News & Events

Immigration And Customs Enforcement Ramps Up Employment Eligibility Inspections

Recently, Immigration and Customs Enforcement (“ICE”) announced that the agency would significantly increase worksite investigations of employers in 2018. Employers of all sizes are subject to audits of workers’ employment eligibility through notices of inspection (also called I-9 audit notices). Last week, ICE inspected ninety-eight 7-Eleven franchises across the nation for I-9 compliance.

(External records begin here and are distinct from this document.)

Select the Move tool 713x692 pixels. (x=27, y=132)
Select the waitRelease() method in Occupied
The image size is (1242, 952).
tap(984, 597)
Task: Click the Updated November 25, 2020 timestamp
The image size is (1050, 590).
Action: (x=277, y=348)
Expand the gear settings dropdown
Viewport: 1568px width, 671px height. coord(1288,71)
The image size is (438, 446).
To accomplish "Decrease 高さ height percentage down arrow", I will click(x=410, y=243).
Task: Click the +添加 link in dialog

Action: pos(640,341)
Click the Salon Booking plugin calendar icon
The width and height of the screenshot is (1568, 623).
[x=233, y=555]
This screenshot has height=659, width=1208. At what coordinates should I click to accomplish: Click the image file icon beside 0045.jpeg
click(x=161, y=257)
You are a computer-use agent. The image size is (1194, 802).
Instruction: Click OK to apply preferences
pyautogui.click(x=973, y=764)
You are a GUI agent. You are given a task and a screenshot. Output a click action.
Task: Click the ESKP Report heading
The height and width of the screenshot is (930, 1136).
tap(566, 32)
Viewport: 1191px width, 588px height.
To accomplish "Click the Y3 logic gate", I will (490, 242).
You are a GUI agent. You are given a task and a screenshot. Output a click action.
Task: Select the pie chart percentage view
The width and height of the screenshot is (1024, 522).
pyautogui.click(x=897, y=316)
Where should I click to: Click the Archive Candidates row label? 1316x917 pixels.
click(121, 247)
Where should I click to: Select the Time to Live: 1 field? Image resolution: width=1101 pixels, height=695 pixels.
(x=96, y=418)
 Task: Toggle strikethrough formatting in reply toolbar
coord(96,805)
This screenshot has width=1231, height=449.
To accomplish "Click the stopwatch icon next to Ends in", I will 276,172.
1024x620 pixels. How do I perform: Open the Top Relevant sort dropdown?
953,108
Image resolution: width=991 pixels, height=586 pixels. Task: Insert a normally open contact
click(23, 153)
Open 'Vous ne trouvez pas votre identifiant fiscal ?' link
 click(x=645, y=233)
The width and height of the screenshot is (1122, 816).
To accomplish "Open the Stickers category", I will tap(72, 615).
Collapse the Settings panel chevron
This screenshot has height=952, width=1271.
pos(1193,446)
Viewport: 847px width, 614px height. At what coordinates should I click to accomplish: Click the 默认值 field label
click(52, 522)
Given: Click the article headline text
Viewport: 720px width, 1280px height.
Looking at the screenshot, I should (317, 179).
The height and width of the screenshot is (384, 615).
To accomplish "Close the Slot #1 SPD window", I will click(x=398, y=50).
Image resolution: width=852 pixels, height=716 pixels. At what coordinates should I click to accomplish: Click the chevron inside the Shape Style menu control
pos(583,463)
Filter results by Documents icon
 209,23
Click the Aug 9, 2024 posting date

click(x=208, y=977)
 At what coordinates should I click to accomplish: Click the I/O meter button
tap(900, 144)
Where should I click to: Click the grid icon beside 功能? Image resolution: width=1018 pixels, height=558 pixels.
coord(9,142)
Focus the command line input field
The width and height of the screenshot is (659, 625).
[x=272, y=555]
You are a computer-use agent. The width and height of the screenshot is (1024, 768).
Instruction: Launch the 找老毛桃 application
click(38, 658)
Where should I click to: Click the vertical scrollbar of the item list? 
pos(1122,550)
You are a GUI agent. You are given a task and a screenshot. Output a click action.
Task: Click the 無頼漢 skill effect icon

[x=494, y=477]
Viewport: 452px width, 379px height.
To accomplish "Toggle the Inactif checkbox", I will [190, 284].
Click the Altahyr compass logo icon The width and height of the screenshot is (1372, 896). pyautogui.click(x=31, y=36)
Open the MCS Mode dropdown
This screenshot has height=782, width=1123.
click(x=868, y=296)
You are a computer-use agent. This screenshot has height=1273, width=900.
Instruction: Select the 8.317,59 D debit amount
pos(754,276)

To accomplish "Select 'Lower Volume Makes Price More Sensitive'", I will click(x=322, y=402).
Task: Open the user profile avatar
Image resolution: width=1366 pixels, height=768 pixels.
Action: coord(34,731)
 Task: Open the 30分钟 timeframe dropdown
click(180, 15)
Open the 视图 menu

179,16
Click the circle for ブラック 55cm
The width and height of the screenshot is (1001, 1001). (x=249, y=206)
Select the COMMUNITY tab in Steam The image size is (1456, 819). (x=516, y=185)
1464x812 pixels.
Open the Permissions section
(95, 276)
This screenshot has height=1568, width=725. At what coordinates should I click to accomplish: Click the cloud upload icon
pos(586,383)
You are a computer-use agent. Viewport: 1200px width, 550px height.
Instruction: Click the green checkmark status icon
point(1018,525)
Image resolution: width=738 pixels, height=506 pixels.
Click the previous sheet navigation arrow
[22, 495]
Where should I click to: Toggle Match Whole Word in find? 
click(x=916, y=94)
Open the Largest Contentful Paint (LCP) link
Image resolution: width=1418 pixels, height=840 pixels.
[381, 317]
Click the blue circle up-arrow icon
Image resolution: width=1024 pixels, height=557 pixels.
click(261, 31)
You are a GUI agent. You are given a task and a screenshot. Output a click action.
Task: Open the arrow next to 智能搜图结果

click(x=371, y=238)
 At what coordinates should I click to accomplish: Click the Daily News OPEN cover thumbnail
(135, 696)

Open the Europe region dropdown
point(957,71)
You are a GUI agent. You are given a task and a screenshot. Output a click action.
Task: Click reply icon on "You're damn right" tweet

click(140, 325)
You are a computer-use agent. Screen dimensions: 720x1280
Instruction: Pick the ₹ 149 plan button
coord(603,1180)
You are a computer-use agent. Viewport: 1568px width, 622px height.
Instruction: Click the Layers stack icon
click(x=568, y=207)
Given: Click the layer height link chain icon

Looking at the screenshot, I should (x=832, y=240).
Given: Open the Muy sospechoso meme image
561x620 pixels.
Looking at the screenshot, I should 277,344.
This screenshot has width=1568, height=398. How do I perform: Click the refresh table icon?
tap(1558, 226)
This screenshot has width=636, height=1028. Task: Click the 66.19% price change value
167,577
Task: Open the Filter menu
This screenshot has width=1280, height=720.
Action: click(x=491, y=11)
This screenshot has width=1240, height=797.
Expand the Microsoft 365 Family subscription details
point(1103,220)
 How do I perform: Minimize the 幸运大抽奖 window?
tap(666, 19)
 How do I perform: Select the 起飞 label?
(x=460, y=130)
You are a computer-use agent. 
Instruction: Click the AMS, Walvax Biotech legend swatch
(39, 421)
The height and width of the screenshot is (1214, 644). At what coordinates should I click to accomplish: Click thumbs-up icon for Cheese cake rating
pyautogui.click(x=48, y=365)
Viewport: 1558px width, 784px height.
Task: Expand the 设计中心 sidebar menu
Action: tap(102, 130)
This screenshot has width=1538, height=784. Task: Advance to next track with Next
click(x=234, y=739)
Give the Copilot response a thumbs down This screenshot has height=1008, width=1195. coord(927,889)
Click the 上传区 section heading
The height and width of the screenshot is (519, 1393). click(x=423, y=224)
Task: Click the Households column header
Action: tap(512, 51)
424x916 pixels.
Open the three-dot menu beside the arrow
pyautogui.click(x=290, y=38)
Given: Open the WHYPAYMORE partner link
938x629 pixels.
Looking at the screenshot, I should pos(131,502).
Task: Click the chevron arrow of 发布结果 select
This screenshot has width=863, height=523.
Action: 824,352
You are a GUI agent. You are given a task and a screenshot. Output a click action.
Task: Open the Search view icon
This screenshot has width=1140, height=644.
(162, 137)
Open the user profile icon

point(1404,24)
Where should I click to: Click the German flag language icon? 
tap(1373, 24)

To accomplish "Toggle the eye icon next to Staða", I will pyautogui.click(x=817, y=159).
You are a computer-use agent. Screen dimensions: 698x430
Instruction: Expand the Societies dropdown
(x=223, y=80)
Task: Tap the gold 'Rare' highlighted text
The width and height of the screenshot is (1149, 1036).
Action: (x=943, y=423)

All employers are required to maintain accurate I-9 forms for all employees currently employed as well as for certain former employees. Employers are also responsible for ensuring that the correct version of the I-9 form for each employee is filled out accurately and completely with all necessary attachments. There are special rules concerning the correction of an I-9 form, so employers must be cautious if an error on an I-9 form is discovered. As a practical matter, employers should also be mindful of where the I-9 forms are maintained. Best practices dictate that I-9 forms be maintained separately from employee personnel files, so they are readily available in the event of an audit.

Employers should recognize that penalties can be imposed for technical noncompliance with I-9 requirements even if all of the employer’s employees are eligible to work in the United States. Penalties for noncompliance can include civil penalties, criminal penalties, loss of business license, and debarment from federal contracts.

What Does This Mean For You? All employers should have an I-9 compliance plan and train appropriate personnel on the importance of I-9 compliance. Employers should audit their own I-9 compliance at least annually. Audit items should include a review that the most current I-9 forms are being used for new hires, that the forms are being completed correctly, and that the forms are maintained in an appropriate location.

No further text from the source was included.